Adam Blatner

Words and Images from the Mind of Adam Blatner

Peace and Quiet

Originally posted on June 25, 2015

Ahhh. We have disguised our little withdrawal space as an inoffensive bedroom within a little seemingly ordinary house on a suburban street in a nondescript section of an ordinary town in a quiet and stable region of a relatively peaceful country on an ecologically stable (for now) planet in a solar system in mid-process—neither beginning nor ending—at the mid-far-out region of the milky way galaxy among innumerable others—in other words, where I suspect “they” cannot find me, if indeed they are still looking, or if they ever even bothered to look, which I doubt. One of the troubles with obscurity is that one drops from being historically relevant. I think “they” forgot to search for me, or gave up after a while, even if they ever started.

Anyway, ahhh. Obscurity. Peace and quiet. But there are so many source beckoning, appealing to my caring. It’s hard to resist. On the other hand, it’s getting tiresome to care all that much, and this pull and push has become a relevant theme—though it’s growing duller with time.

It cries out against the claims of grandiosity. Between my reading books by Harold Lamb about Genghis Khan, Tamerlane, and conquerors as a young teen, and the Jewish Haiku:
    Is one Nobel Prize
     so much to ask from a child
     after all I’ve done?
Haha. I confess to having desires for grandiosity, not only as a young teen. Unconsciously I retained the belief that anything else would be a disappointment to my parents. These, I’m happy to say at long last have been dampened. I settle for God saying, “You helped,” and I then resting in peace.

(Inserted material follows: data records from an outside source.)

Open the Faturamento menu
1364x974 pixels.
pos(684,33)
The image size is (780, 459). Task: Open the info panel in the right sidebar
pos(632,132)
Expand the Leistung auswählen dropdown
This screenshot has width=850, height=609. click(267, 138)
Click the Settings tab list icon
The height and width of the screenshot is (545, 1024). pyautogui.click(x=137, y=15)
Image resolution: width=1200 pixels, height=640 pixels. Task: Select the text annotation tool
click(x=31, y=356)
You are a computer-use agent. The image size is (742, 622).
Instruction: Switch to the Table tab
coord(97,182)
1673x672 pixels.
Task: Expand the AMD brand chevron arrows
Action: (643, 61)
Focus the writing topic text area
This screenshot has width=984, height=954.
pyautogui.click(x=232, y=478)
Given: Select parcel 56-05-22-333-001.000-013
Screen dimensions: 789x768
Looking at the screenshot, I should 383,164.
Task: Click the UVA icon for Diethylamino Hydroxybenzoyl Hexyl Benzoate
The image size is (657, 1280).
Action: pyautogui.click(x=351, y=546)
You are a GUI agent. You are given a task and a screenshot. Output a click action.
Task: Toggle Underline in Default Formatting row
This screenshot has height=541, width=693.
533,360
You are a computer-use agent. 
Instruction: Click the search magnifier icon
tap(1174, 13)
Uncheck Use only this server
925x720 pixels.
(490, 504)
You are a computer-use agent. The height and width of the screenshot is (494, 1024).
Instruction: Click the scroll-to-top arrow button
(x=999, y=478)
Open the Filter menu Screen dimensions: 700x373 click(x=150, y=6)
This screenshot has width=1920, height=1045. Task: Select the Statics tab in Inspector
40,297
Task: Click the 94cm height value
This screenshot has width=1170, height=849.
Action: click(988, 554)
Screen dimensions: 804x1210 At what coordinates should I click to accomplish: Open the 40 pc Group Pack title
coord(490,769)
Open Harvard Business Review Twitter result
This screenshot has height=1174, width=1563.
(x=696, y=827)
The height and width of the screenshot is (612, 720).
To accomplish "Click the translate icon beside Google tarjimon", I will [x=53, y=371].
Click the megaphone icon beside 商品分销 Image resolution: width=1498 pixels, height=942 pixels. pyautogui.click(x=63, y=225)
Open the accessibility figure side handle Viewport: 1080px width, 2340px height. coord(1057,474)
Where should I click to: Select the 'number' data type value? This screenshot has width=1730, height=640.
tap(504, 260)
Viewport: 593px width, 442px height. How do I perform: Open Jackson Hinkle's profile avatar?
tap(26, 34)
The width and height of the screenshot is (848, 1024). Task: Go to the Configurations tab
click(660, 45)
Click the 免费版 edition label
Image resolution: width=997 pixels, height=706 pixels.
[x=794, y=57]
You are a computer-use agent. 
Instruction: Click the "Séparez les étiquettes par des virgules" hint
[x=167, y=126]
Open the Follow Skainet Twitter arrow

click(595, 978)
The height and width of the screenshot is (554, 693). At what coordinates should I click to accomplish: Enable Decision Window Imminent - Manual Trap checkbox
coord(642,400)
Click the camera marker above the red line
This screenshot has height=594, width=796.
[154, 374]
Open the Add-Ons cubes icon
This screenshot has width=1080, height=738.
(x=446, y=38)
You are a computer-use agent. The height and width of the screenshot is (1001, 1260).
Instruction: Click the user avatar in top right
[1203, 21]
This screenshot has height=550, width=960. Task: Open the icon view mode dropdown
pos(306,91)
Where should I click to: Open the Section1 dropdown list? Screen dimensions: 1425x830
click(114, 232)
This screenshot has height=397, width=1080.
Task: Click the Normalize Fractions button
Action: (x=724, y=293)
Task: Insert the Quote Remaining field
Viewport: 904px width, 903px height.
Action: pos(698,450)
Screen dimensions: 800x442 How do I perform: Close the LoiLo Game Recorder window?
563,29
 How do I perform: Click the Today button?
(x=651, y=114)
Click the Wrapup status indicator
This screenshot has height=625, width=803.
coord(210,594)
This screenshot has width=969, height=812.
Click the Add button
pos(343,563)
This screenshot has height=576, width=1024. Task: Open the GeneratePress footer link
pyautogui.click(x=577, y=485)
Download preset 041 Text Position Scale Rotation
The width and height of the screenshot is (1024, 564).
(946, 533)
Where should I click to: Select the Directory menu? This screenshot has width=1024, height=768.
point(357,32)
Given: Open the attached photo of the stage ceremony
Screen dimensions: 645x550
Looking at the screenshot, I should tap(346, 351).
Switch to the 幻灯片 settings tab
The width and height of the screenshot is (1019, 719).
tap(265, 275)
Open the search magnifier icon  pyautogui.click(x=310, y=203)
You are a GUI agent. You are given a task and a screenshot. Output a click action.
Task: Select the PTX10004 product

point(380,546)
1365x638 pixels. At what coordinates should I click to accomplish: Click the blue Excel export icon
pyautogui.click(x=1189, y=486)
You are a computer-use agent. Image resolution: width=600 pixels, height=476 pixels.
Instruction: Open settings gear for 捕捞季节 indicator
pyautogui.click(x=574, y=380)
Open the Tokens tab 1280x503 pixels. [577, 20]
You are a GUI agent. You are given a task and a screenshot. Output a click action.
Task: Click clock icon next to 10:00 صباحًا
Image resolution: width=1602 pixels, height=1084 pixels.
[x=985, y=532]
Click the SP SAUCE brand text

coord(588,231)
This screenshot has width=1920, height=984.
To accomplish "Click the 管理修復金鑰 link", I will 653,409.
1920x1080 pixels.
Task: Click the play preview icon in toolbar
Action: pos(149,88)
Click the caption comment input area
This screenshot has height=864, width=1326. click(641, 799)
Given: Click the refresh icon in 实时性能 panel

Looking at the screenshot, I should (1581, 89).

Generally I have begun to try to withdraw from politics. There are just so many worthy causes, so many things to get annoyed or indignant or compassionately miserable about, and I’m needing to make more an more discriminations and priorities! Still, there are a number of causes I support:
   – withdrawal from the war on drugs, a more libertarian stance.
   – support for a national health care plan, akin to Canada’s, over and against the unconscionable domination of medicine by the pharmaceutical cartel and the ethos of big business.
  – other things.

I justify my withdrawal by reminding myself that I’m very fully involved in life, in singing, dancing, clubs, teaching, guest speaking, friends, family, etc. I have many interests—so I can afford to pull in my wide tentacles, go to a used book store without having to buy and take home yet more stuff, etc. I’ve been giving classes at my Senior University Georgetown that represent complexes of my thinking, and thus shucking off to some extent those complexes.